Fequently asked questions

Q: Why should I use ELF?
A: ELF is a high-performance framework mixed with state-of-the art algorithms. It is suited for a quick start on a supervised learning problem with non-sparse features.

Q: Can I apply the ELF to large scale data?
A: Yes, it is designed to handle large data sets. For example one million samples and a few hundred features should work for a few build-in algorithms.

Q: How fast is ELF?
A: We have training and prediction time measures for several datasets, see here, here and here

Q: How do I install ELF?
A: See here

Q: Which OS is supported?
A: Tested on 64bit Linux (Ubuntu), should run on other platforms as well.

Q: Can I run ELF on 32bit machines?
A: Yes, we have tested it on an Intel Atom N270 platform.

Q: Why is the programming language C++?
A: Offers structural advantages to C, easy integration of Intel's performance and math libraries MKL and IPP.

Q: What are the hardware requirements of ELF?
A: It depends on the size of the dataset, more is better.

Q: Can I use multi-core machines to speedup the training?
A: Yes, ELF supports multicore machines (via OpenMP) in the cross-validation or bagging process for parameter selection.

Q: Can I use a cluster of PCs to speedup the training?
A: No support for cluster architecture now.

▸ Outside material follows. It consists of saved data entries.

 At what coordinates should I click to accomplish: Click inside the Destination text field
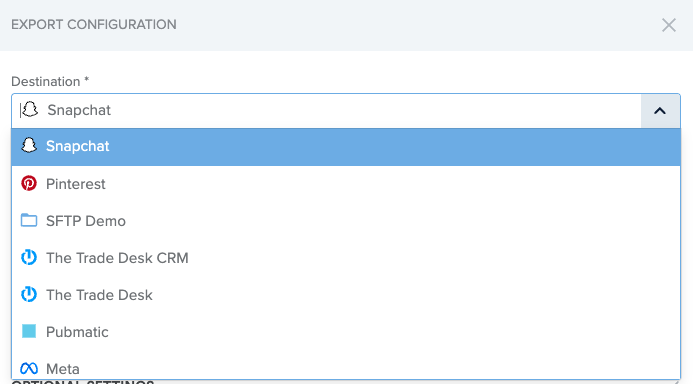click(326, 111)
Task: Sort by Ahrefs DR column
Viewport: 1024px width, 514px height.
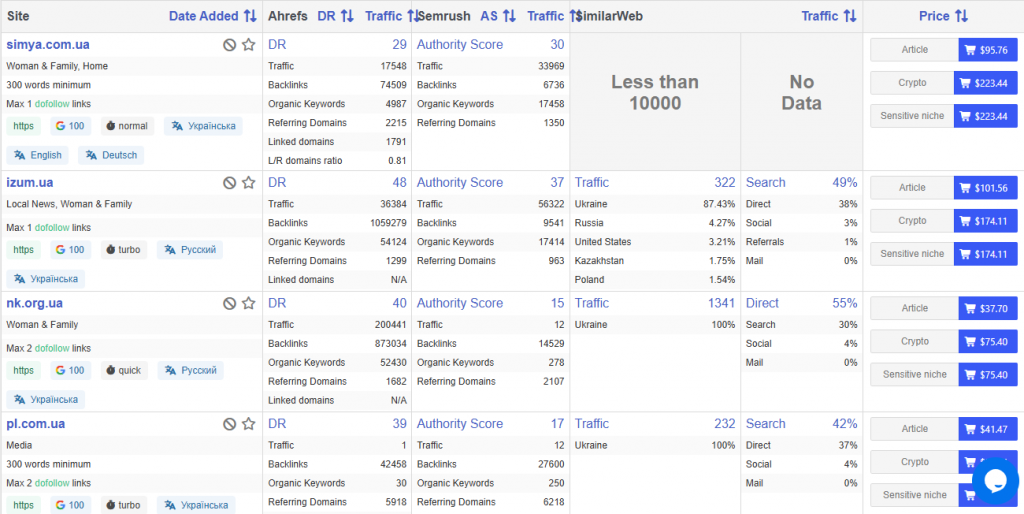Action: (335, 16)
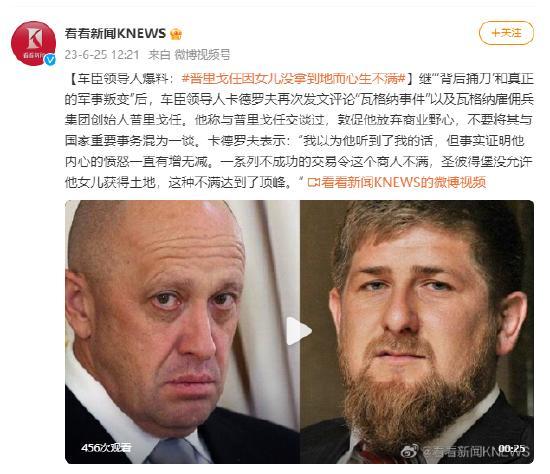Click the 456次观看 view count
Viewport: 550px width, 474px height.
[x=106, y=447]
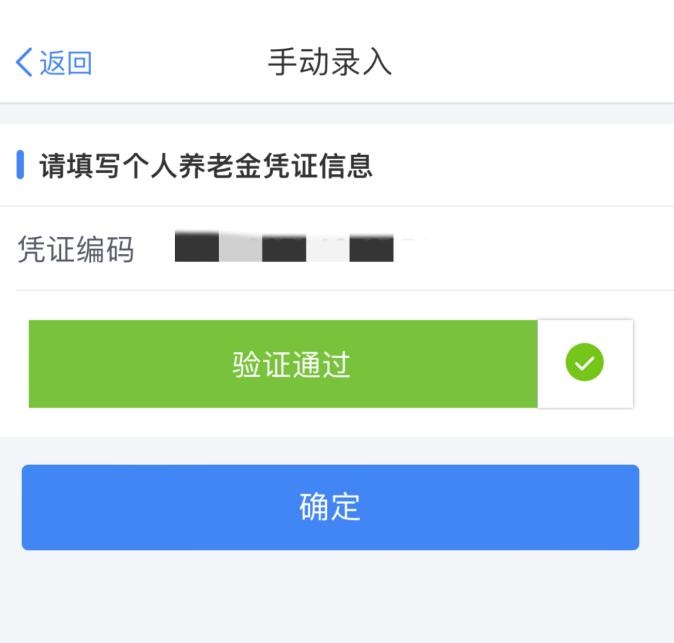Click the green circle checkmark icon
This screenshot has height=643, width=674.
point(585,364)
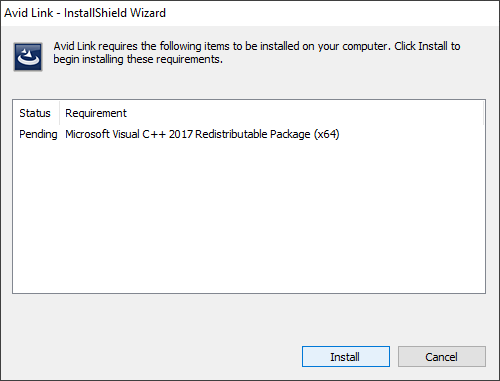Click 'InstallShield Wizard' in the window title
Screen dimensions: 500x381
115,13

Q: I will read my own dataset, what are the required steps?
A: See here for the structure of the internal data representation.

Q: When I execute ELF the console output is: ELF: DatasetReader.cpp:2239: ..[skipped].. Assertion `features.size() == targets.size()' failed. ?
A: Here, an internal error occured, maybe the datafile has the wrong format.

Q: When I execute ELF the console output is finalized with "Aborted." ?
A: Maybe a hardware problem, or an unknown software bug.